En Cuenca, Rubén Ackerman estaba rodeado de poetas de muchos países de América Latina y se veía azorado por lo que le estaba sucediendo. Todos lo felicitábamos y todos le manifestábamos nuestro gusto por la mención que había obtenido.
El jueves 9 de noviembre hubo una comida para los invitados al festival. En la noche habría de clausurarse la reunión poética con una ceremonia de despedida, en un lugar llamado Jardines de San Joaquín. Nos reuniríamos por última vez, satisfechos por tantas actividades, conversaciones, fiestas y encuentros. En la comida, Ackerman se sintió mal: indispuesto, con un malestar que todos atribuimos a la altura de Cuenca, de casi 3 mil metros sobre el nivel del mar. El poeta venezolano fue llevado a una habitación, donde se tendió a reposar. Médicos llegaron a atenderlo y se decidió hospitalizarlo. Los demás nos dirigimos al hotel para prepararnos: la noche sería más bien fresca y había que abrigarse.
A media tarde, en el lobby del hotel estábamos el venezolano Armado Rojas, el uruguayo Roberto Appratto, el colombiano Juan Manuel Roca, y yo, mexicano. De pronto Armando Rojas —maestro de Rubén Ackerman durante varios años— se demudó: de Venezuela le informaban por medio de las redes sociales que Rubén Ackerman había muerto en Cuenca, no lejos de donde nosotros estábamos. El estupor y el espanto se apoderaron de los que estábamos allí y luego de los demás invitados al festival. Todo cambió; la fiesta dejó de tener sentido; el amigo nuevo, el poeta viejo y novato al mismo tiempo, el autor de un primer libro meritorio había sido aniquilado por males cardiacos que venía arrastrando de tiempo atrás y que ya lo habían amagado seriamente: dos infartos en los años recientes, según nos enteramos más tarde.

ENTRADAS PROPORCIONADAS:
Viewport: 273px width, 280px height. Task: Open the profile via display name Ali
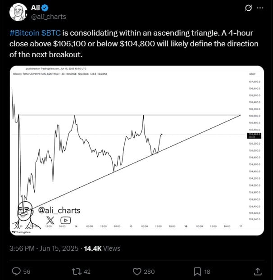(x=35, y=8)
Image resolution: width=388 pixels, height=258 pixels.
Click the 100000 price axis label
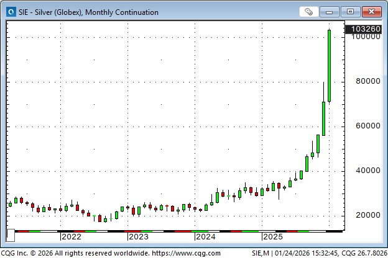[x=365, y=37]
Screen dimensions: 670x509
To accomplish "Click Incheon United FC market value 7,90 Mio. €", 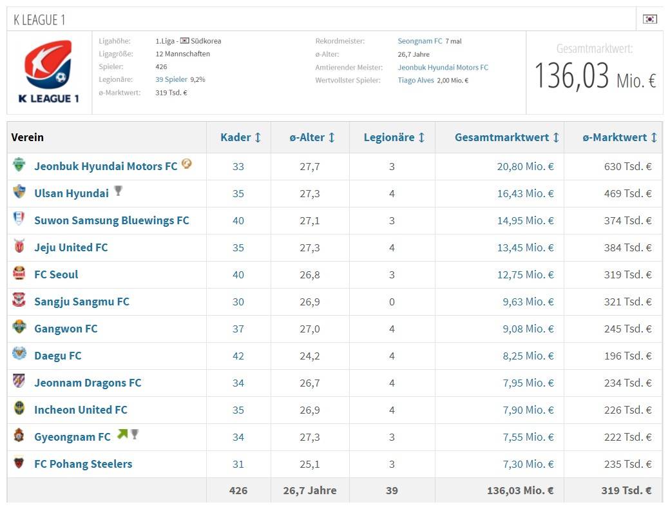I will pyautogui.click(x=528, y=410).
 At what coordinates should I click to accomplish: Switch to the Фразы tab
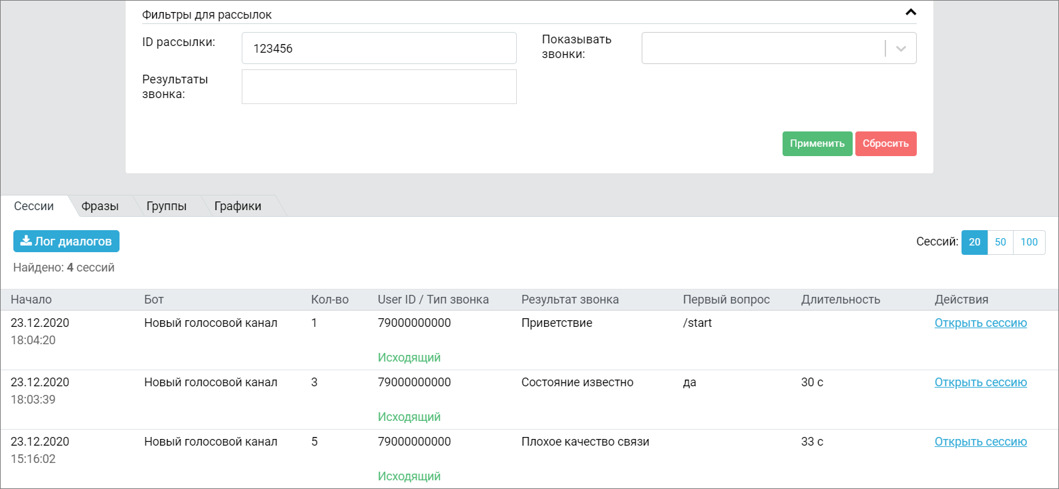pos(100,206)
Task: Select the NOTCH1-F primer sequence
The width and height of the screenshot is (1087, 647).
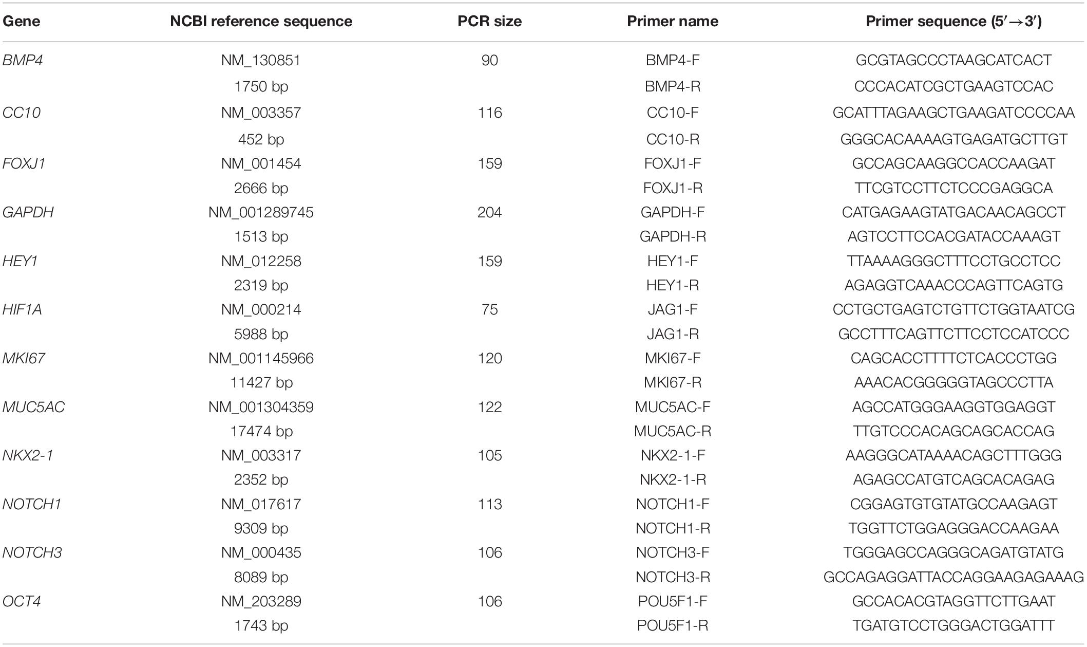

TAREAS PROPUESTAS:
- 1) Según el fragmento sobre Rubén Ackerman, ¿en qué lugar iba a celebrarse la ceremonia de despedida del festival?
- 2) Prosigue el fragmento sobre Rubén Ackerman a partir de su última oración.

RESPUESTAS:
- 1) En un lugar llamado Jardines de San Joaquín.

- 2)
La reunión de esa noche de jueves fue tristísima. Subí al estrado, pesaroso, a recibir el diploma que debió ser de Ackerman; no dije una palabra, desde luego: de todas formas, no hubiera podido hablar. Al bajar, le entregué el documento a Jorge Dávila, director de la reunión, hasta entonces tan hermosa y alegre, de pronto ensombrecida. Dávila lo recibió abatido.
Al día siguiente un trío de amigos poetas visitamos Quito y admiramos las iglesias de La Compañía y de San Francisco. No podíamos dejar de hablar de la muerte de ese poeta venezolano. Lo llevábamos en el corazón, como una imagen grabada a fuego.